My homebrew mess of a Warhammer 40,000 tabletop RPG game has been on hiatus for a little while now due to various bits of life getting in the way, and it looks, unfortunately, like it’ll be on hiatus for a little longer for the same reasons. It’s a shame, because the Grand Finale is coming up, and I don’t want to do that Grand Finale without all my players being there and being ready to get stuck in. Hence the hiatus: we’ll wait until everyone is good and ready before bringing this chapter of the bizarre story we’ve woven together to a close, and that’s just fine.
Also making these film posters for each mini-arc is great fun. I need to take the time to catch up, I’ve got loads of ideas bubbling for the next few. But some of my players are available. And while I don’t want to bring out only some of our intrepid band of technicolour heroes, that doesn’t mean they can’t take control of some significantly more disposable characters for a spinoff session or two. But how do I announce such a game? And also, how do I keep my players caught up with the current events of the campaign after such a long break?

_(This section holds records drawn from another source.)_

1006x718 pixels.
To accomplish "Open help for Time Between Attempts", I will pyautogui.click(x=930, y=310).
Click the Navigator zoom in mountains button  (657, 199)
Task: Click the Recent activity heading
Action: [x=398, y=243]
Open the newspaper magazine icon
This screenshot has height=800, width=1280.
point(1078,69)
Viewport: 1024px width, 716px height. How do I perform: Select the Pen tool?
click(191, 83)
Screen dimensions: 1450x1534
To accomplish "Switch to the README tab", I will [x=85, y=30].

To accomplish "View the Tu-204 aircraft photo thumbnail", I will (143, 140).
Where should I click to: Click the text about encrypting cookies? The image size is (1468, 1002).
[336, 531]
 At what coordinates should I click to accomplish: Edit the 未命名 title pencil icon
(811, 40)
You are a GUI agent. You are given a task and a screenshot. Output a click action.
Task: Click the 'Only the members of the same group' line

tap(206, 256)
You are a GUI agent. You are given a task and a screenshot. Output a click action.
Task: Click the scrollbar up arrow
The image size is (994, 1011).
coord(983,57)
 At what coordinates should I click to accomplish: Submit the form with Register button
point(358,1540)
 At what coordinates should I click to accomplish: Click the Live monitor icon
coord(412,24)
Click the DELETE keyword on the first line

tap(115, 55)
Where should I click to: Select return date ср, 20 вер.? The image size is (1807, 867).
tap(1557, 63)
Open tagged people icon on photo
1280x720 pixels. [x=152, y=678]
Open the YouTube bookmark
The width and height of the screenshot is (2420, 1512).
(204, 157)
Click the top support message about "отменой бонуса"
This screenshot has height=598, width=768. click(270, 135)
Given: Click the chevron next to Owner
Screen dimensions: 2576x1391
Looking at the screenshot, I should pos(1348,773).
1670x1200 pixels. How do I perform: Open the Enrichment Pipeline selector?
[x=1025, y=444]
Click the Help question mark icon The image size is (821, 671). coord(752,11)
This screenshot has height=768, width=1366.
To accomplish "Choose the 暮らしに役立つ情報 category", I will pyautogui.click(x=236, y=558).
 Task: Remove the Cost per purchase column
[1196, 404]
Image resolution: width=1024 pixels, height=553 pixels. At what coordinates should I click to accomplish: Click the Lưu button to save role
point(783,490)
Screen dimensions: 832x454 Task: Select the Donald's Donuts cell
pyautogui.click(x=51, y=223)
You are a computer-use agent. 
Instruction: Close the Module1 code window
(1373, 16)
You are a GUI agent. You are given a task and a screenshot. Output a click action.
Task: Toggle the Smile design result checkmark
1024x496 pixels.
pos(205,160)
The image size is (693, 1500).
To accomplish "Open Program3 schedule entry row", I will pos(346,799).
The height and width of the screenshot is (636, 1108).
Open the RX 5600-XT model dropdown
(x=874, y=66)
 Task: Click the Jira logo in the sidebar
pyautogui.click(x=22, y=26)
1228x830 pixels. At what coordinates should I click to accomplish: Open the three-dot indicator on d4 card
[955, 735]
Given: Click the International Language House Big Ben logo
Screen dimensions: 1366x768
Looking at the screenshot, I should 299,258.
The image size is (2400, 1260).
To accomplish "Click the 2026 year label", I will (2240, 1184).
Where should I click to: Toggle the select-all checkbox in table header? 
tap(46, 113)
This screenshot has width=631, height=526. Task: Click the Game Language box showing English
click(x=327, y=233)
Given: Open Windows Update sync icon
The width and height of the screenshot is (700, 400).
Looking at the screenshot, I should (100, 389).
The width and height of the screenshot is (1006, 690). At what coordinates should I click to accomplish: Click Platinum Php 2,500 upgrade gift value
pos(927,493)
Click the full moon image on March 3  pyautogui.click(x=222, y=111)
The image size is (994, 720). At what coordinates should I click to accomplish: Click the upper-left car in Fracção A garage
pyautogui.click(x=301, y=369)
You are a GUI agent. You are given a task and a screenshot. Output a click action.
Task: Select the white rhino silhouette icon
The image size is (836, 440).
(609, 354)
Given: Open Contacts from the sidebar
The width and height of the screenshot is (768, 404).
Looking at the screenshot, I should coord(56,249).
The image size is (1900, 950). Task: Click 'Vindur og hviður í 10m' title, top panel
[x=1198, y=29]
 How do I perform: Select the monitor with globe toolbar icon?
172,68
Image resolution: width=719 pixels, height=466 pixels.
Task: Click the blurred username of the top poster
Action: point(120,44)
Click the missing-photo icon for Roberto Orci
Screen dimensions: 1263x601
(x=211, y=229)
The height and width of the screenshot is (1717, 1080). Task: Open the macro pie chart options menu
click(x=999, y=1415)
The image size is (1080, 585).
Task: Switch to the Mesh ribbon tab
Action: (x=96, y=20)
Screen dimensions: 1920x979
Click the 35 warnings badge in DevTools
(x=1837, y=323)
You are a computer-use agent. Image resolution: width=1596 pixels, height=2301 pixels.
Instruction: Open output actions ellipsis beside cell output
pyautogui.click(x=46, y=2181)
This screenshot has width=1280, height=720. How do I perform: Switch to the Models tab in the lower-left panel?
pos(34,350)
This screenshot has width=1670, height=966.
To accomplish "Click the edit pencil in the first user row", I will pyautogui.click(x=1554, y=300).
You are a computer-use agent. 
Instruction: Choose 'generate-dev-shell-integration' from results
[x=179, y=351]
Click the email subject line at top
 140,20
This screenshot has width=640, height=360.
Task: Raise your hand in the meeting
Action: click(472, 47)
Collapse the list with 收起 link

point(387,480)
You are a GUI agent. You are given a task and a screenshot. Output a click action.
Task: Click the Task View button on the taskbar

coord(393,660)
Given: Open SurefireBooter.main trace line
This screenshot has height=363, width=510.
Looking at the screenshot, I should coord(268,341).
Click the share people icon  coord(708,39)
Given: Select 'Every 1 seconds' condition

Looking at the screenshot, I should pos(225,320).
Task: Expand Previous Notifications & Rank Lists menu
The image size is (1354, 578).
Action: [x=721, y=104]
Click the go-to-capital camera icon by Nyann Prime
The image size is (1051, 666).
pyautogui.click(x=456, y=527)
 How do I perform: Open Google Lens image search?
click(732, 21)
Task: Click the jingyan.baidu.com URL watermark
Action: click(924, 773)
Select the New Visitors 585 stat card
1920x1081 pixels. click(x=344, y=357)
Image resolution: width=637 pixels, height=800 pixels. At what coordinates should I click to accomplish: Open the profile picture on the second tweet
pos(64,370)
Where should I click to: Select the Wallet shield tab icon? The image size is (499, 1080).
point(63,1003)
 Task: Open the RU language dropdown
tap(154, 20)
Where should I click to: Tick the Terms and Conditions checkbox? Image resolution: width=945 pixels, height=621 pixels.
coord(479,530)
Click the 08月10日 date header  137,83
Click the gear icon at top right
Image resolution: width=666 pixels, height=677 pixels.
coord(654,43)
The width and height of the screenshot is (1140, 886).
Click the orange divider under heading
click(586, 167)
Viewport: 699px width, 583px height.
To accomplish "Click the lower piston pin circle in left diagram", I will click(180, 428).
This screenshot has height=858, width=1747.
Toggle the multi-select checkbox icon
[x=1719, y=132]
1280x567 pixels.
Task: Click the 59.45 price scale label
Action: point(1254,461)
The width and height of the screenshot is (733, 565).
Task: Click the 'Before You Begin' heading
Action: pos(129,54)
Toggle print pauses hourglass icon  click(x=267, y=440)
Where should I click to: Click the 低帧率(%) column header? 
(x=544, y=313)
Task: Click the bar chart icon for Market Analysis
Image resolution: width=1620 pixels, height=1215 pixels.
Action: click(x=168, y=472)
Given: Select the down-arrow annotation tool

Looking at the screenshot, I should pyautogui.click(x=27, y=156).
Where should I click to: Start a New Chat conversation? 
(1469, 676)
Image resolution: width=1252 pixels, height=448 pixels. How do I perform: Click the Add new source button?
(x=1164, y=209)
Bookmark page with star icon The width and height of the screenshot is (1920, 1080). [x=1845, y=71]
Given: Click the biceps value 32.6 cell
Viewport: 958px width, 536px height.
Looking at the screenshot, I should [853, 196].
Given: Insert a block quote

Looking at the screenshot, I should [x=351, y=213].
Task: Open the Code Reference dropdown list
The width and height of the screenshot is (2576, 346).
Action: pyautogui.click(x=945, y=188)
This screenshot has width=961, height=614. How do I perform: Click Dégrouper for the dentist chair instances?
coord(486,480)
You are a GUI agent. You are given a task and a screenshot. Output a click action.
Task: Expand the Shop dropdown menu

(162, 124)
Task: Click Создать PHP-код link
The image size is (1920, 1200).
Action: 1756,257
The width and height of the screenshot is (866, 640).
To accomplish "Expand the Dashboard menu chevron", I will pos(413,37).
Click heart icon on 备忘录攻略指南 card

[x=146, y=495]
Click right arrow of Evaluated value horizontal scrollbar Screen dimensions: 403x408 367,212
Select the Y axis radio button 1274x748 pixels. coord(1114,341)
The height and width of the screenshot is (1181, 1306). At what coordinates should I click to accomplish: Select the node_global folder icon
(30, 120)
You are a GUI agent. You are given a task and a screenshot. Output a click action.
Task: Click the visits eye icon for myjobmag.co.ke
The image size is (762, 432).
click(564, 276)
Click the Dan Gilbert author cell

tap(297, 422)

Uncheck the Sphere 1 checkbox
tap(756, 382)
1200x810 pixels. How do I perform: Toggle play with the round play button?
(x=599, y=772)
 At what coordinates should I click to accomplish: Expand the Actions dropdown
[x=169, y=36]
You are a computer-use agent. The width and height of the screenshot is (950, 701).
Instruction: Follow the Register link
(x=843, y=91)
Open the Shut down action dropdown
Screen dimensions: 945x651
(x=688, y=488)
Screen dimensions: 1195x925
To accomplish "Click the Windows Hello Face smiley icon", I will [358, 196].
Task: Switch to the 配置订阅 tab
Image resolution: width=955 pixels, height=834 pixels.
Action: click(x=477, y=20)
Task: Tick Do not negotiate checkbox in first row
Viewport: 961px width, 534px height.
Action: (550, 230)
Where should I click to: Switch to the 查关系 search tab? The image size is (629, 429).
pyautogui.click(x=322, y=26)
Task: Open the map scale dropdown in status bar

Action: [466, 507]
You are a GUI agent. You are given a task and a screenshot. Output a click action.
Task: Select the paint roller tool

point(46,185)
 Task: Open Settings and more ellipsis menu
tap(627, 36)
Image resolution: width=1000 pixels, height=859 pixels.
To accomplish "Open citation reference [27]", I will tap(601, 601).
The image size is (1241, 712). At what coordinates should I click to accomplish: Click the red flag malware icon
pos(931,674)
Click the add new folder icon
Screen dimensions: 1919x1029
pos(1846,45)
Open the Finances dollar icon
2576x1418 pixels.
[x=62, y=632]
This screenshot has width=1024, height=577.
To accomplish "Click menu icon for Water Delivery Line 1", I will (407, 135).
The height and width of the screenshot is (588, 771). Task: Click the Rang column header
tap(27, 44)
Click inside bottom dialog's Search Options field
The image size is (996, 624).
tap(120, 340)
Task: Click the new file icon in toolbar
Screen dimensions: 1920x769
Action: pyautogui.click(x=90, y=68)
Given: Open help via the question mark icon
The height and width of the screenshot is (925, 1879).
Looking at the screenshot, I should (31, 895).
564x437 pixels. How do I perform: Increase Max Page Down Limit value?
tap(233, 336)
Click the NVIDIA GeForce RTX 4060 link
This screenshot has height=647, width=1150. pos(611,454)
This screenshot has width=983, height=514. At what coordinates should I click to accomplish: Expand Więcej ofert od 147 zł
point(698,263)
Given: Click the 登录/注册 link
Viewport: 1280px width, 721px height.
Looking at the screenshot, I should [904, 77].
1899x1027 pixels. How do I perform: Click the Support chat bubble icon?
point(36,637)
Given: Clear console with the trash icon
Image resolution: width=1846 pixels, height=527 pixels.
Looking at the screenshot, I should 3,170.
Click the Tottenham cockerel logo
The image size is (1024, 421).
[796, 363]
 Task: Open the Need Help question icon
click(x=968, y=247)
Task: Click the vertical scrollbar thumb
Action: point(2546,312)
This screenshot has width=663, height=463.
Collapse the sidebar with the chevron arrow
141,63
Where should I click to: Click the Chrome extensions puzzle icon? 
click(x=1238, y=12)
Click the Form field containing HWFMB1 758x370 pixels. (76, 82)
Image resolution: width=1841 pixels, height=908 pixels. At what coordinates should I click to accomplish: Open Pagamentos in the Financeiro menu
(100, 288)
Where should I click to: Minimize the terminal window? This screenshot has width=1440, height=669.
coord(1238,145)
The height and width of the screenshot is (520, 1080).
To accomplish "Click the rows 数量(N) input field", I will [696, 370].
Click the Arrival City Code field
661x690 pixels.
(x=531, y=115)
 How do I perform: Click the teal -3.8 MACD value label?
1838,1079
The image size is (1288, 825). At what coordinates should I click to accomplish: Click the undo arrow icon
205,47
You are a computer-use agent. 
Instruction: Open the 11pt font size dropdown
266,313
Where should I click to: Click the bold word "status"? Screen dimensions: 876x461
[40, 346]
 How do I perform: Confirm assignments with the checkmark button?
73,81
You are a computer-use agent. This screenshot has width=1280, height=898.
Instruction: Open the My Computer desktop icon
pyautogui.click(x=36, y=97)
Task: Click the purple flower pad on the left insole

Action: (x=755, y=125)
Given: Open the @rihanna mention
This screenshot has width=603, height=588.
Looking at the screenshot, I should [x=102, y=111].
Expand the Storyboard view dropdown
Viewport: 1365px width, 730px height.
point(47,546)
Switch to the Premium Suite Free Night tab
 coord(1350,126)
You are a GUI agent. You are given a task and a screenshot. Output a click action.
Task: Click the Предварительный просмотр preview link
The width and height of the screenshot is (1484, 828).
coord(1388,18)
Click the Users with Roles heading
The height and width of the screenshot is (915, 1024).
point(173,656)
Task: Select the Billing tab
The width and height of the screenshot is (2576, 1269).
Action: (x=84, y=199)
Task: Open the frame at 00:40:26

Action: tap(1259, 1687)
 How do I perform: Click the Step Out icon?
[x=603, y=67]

I could just write a summary. That, however, would be boring. Time to get my head in-universe.
Radio transmissions have been intercepted. Government propaganda has been spotted, pinned to the crumbling walls of a city at war. And I’ve got plans for an awful lot more, because fully committing myself to a completely different narrative voice is so much fun. I’ve done it before a few times, when inventing fictional books to quote extracts from in my fantasy works, or writing up the future notes of military campaigns that my characters are currently fighting. But these last few have been far more entertaining. Just the act of switching fonts, of appending each radio message with times and dates and sender codes has been great fun. It’s a very literal exercise of getting into a character’s voice: not just describing what they’re doing or saying or thinking but writing in the manner that someone else would write. My personal summary of the events of the last few sessions is going to be efficient, but matter-of-fact. The in-universe summary of the office of the planetary governor, in the form of a public service announcement in the most over-formal and flowery language I could muster, is a much more entertaining read even if it lacks some of the precise details. For those, I’ll have to write some more clandestine briefings up: interrogation notes, confidential mission reports, that sort of thing.
Hell, following on from last week I might record a few of these in audio just for the hell of it. I can do a few accents, and if I can find some nice radio-crackle filters to slap on top…
This is an exercise that I would urge any other writers reading this to try out. Get in the perspective of someone in your story. Write down what they would write down, whether it’s a letter, a radio transmission, a report, whatever – anything but conventional prose. Get in their head and their voice. Convey things directly as they would convey them, not how your POV characters would perceive them. It broadens your perspective, it flexes some writing muscles that I certainly don’t use as often.
And it’s fun. It’s a lot of fun.
Now, I’m off to put together some cargo manifests.